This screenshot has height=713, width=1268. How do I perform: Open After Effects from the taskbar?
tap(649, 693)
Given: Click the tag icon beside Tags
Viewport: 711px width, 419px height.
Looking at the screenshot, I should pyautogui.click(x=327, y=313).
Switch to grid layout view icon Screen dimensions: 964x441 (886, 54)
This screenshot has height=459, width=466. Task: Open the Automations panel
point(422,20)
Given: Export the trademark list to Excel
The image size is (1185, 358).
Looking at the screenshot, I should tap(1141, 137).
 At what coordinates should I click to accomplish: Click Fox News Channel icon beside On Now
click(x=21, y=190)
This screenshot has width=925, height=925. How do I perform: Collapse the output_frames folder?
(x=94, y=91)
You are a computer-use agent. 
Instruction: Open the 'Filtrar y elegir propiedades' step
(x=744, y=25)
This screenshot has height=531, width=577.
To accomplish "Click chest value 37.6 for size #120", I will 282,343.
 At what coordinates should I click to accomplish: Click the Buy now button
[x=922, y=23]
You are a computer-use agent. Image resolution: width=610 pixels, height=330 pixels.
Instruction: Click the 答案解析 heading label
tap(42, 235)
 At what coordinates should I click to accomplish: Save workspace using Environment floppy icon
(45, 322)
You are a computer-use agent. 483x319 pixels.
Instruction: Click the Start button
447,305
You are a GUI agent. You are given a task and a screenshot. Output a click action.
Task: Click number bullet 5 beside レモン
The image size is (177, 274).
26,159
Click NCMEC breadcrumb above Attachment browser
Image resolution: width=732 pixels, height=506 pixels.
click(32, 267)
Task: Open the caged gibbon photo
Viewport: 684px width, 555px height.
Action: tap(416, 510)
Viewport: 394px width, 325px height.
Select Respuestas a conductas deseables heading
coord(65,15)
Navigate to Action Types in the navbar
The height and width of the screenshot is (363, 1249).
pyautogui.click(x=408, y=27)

+ + + + + + +

Reproduce word for word the material above, starting with the line that has "The image size is (1185, 358)." and stopping after the line that has "You are a computer-use agent. Image".

§ **EXERCISE RESPONSE**
The image size is (1185, 358).
Looking at the screenshot, I should tap(1141, 137).
 At what coordinates should I click to accomplish: Click Fox News Channel icon beside On Now
click(x=21, y=190)
This screenshot has width=925, height=925. How do I perform: Collapse the output_frames folder?
(x=94, y=91)
You are a computer-use agent. 
Instruction: Open the 'Filtrar y elegir propiedades' step
(x=744, y=25)
This screenshot has height=531, width=577.
To accomplish "Click chest value 37.6 for size #120", I will 282,343.
 At what coordinates should I click to accomplish: Click the Buy now button
[x=922, y=23]
You are a computer-use agent. Image resolution: width=610 pixels, height=330 pixels.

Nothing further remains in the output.